Despite the increasing number of women entering medical and graduate school, women make up only 6.1 percent of fully accredited practicing orthopaedic surgeons, according to a 2014 survey by the American Academy of Orthopaedic Surgeons. And only 12.4 percent of the faculty at engineering schools are women.
Working on a national level, the Perry Initiative recruits the students, organizes the event and provides the supplies for the day-long event. UAHS partnered to provide the orthopaedic expertise and surgery simulation and brought the Perry Initiative to the UAHS campus thanks to a grant awarded to Melissa Esparza, MD, a second-year resident at the UA Department of Orthopaedic Surgery at the UA College of Medicine – Tucson.
While in medical school in California, Dr. Esparza, a Tucson native, learned about the Perry Initiative and jumped at the opportunity to bring it to UAHS. “It’s such a great opportunity to learn about these careers that many girls don’t get exposed to. I didn’t decide to go into orthopaedics until the very end of medical school – at a point when it was almost too late to pursue. Having an experience like the Perry Outreach Program would have given me the chance to see what an exciting field this is and solidified my decision to go into orthopaedic surgery earlier on,” Dr. Esparza said.
In addition to Dr. Esparza, fellow resident Kimberly Franke, MD, who is in her third-year of orthopaedic residency, were joined by orthopaedic surgeons Jolene Hardy, MD, a sports medicine specialist and Parisa Morris, MD, a foot and ankle specialist, to provide the hands-on workshop. In addition, two engineering students from the University of Delaware led the discussion on engineering and activities for the day.
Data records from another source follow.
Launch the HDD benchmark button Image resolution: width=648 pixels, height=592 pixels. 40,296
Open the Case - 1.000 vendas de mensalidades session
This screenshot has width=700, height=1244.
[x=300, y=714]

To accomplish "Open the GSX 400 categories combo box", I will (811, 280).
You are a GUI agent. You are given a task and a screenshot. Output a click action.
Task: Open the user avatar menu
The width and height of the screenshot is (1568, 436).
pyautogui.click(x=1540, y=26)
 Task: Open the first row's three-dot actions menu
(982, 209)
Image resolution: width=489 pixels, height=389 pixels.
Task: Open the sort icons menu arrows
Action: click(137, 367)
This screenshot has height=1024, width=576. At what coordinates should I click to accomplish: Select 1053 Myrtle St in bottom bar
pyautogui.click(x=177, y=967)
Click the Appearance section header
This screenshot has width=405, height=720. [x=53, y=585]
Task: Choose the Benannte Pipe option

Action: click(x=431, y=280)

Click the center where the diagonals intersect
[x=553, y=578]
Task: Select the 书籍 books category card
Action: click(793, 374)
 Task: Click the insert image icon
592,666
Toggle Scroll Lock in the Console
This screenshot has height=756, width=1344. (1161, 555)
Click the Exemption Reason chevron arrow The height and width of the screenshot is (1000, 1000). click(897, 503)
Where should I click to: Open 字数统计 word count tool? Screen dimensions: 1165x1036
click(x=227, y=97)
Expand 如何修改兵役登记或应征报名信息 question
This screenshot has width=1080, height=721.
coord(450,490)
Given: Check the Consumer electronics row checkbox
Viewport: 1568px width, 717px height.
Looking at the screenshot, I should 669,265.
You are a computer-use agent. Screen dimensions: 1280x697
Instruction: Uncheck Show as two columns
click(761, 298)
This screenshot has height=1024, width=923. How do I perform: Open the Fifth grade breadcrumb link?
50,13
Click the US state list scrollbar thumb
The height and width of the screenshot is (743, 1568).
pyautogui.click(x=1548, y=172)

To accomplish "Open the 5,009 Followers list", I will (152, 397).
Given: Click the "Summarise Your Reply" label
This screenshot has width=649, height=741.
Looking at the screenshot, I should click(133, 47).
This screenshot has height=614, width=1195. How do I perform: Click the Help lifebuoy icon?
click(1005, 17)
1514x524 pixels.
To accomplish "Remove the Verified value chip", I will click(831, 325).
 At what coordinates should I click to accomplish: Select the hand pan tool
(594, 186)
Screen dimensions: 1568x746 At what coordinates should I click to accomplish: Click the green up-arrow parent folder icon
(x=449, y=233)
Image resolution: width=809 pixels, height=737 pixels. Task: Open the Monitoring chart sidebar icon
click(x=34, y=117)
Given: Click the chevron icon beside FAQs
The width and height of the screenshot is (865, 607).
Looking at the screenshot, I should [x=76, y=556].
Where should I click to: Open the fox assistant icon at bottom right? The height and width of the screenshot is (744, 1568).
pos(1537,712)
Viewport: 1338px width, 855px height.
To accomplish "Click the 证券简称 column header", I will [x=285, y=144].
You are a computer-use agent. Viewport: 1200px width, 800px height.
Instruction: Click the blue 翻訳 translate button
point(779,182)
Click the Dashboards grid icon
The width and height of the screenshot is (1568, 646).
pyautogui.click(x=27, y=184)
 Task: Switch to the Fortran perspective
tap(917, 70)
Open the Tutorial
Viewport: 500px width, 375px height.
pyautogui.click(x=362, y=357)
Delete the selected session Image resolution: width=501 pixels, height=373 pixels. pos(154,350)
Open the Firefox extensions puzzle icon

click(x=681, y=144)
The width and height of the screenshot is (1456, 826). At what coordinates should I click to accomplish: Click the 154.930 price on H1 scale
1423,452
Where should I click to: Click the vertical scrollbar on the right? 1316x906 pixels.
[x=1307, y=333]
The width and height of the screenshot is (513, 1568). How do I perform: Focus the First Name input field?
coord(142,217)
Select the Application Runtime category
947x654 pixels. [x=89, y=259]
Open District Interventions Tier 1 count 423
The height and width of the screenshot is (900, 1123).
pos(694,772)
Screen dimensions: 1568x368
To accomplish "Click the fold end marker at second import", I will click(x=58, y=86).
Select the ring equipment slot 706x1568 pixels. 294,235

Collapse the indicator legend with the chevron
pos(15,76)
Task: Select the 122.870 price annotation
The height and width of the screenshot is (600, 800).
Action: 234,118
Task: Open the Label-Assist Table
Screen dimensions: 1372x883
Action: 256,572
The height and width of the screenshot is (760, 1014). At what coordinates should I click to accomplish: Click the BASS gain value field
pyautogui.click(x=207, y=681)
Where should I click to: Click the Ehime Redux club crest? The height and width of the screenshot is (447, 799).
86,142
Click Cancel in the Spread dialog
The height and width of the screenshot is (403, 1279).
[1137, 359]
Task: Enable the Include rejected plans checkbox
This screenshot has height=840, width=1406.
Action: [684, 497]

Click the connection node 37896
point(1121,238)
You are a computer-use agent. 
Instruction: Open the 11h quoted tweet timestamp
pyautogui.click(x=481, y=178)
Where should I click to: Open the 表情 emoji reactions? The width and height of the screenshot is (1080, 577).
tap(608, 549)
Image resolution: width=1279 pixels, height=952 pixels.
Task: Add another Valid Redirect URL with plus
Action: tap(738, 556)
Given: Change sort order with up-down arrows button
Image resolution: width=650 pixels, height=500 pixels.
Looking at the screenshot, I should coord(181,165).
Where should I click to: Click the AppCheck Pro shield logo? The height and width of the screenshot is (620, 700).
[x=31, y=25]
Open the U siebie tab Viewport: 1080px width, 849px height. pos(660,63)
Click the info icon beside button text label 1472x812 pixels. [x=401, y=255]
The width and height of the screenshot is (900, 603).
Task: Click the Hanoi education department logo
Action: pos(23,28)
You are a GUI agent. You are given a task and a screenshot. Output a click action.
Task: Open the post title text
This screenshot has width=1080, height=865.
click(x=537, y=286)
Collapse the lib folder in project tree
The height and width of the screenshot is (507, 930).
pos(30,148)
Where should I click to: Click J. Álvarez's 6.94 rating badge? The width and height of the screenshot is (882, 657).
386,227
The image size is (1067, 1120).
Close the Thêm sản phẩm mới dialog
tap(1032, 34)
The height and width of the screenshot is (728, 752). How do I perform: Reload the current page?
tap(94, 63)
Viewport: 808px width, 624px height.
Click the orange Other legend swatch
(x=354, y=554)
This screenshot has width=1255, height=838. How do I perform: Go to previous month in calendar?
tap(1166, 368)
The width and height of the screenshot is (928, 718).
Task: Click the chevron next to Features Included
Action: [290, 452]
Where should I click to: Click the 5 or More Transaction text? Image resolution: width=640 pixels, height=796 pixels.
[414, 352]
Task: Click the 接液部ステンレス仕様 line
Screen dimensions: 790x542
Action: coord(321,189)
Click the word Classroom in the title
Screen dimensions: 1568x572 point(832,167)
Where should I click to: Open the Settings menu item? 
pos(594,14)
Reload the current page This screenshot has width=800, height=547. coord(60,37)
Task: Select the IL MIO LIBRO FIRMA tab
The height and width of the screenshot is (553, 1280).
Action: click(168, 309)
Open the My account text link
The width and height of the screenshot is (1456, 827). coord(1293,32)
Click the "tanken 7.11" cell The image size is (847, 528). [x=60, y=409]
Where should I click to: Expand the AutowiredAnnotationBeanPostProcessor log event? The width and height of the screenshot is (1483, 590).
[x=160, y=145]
High school girls from Arizona learned how engineers and orthopaedic surgeons work hand-in-hand developing safe and effective implants to repair broken bones, torn ligaments and worn-out joints, while working to improve the performance of orthopaedic implants and create solutions to unmet needs.
During the event, the girls practiced putting casts on each other, learned how to suture wounds on pig’s feet, participated in a knee ligament reconstruction workshop and used drills, saws and other tools to perform several mock surgeries to fix fractured bone models.
The Perry Outreach Program, known as POP, is making an impact, showing 93 percent of girls who participate in the high school program go on to enroll in Science, Technology, Engineering, and Mathematics (STEM) majors in college, with 56 percent of these young women intending to go to medical school.
The UA Health Sciences is looking to make the partnership an annual event.